Crawson’s farm(?) in a rural area of Lexington. Around that time we had a 2nd lead guitarist who was older than me and was more experienced though he gave me a lot of room and respect, as I in turn respected him. Such a nice guy though, for the life of me, I cannot recall his name. He kind of blew into town for a bit and then was gone! Those were nice events and times. I had to leave the band around Christmas of 1973 because I went to stay with my oldest sister Peggy and her family near Chicago. Actually, I had been kicked out of Lexington Public Schools for skipping 11 days in a row. I thought they were inviting me just to visit and hang out, but they enrolled me into a Chicago Public School the next day! This was probably the best thing that happened to me as it got me on track to finish high school and go on to vocational school in electronics, and to finally attend the University of Kentucky to earn a Bachelor of Arts in music and also a Master’s degree in music composition. It was my brother in law Ralph who reasoned with me and turned my head around. He said things like “Let’s face it. You’re no Jimi Hendrix, So you might as well go to college and learn more about music than anyone else!” I loved Chicago. Got to see the great Segovia play guitar at Chicago’s Music Hall. I would beg my sister to take me to Alice’s Blues Club to see Howlin Wolf or Muddy Waters but they wouldn’t. I was only 16 and probably would not be allowed in. So when I came back to Lexington North Fork had replaced me with a great guitarist named Matt Presby. I really admired Matt’s playing and felt like he knew a lot more about music and guitar than I did. He really knew some “Guitar Secrets” and I thus felt like I could have learned a lot from him. I sat in on a couple of their gigs with North Fork before joining a new band with some talented guys simply called Fredd… Another story! Unfortunately there are no recordings of North Fork River Band that I know of. In that era there was not much in the way of home recording gear and recording studios were expensive.

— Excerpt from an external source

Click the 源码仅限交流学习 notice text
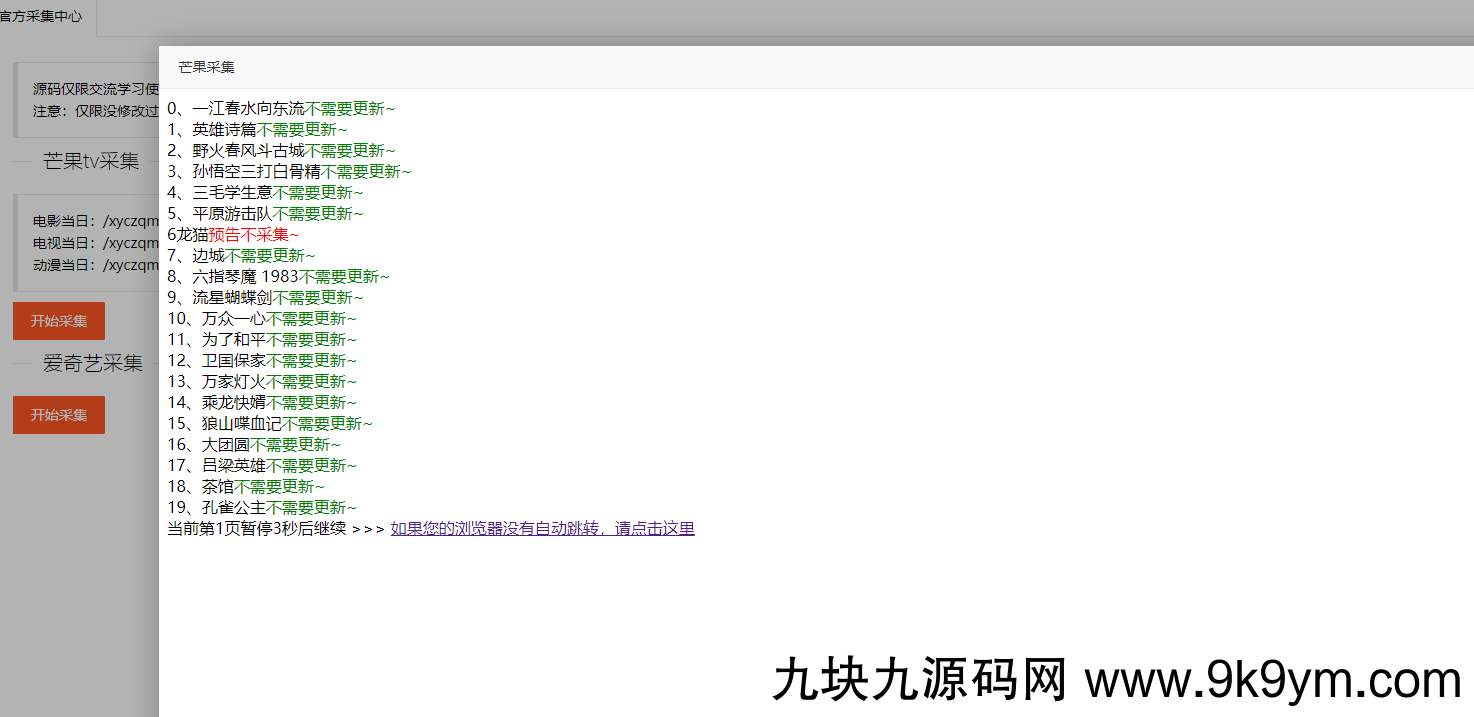Screen dimensions: 1474x717 click(95, 89)
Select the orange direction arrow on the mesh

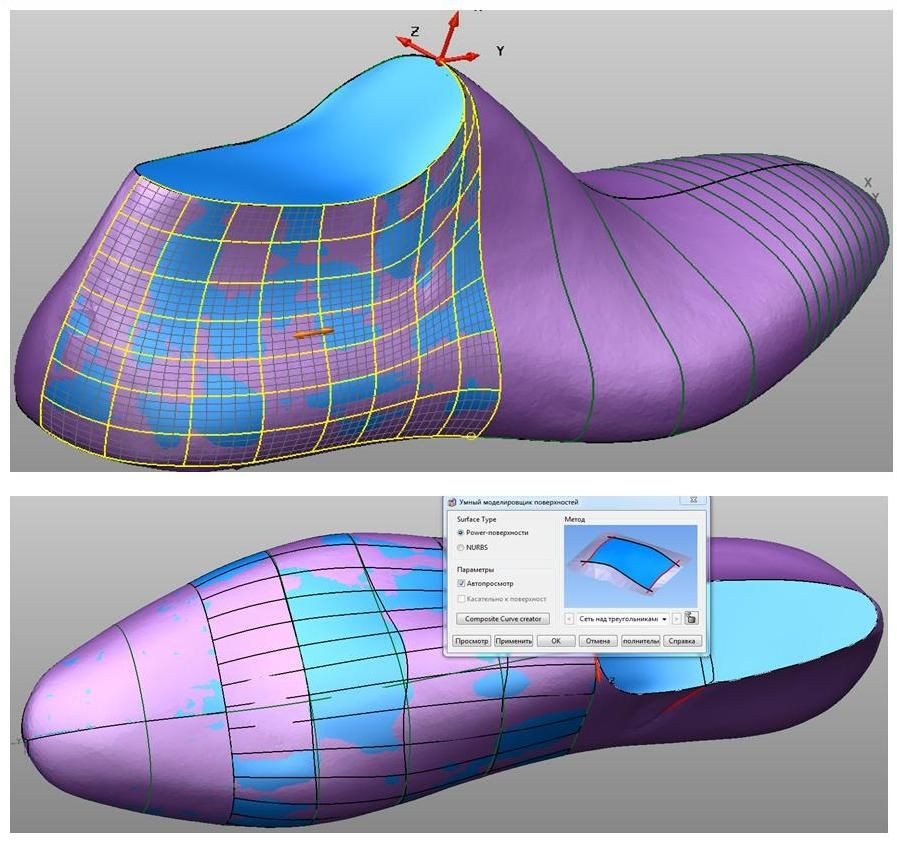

We were not really geared for making records anyway, nor leaning toward writing and performing original material. I would do some of that later on with my own blues projects. North Fork River Band was a very good band for all of us to gain some experience, learn songs, and play some gigs. We were very serious about playing good music and grew quite a bit musically in those few years. I’m still in touch with drummer Steve Parrish (top right of band photo) who is a dear friend of mine and a great, solid drummer. Bill Dwyer, who, if I recall correctly - had become a forest ranger in the forest parks out west, came to visit me for a few days with his two young kids in the early 90’s. It was great to see him again! Jamie “Butch” Asher passed away on May 26th, 2017. I dearly miss him! Jamie was one of the best front men I’ve ever worked with in my life and I feel honored that he ever wanted to play with me. He was solid as a rock and played and sang with great style and soul. I loved all of those guys very much! They took very good care of me in my rough and tender teenage years!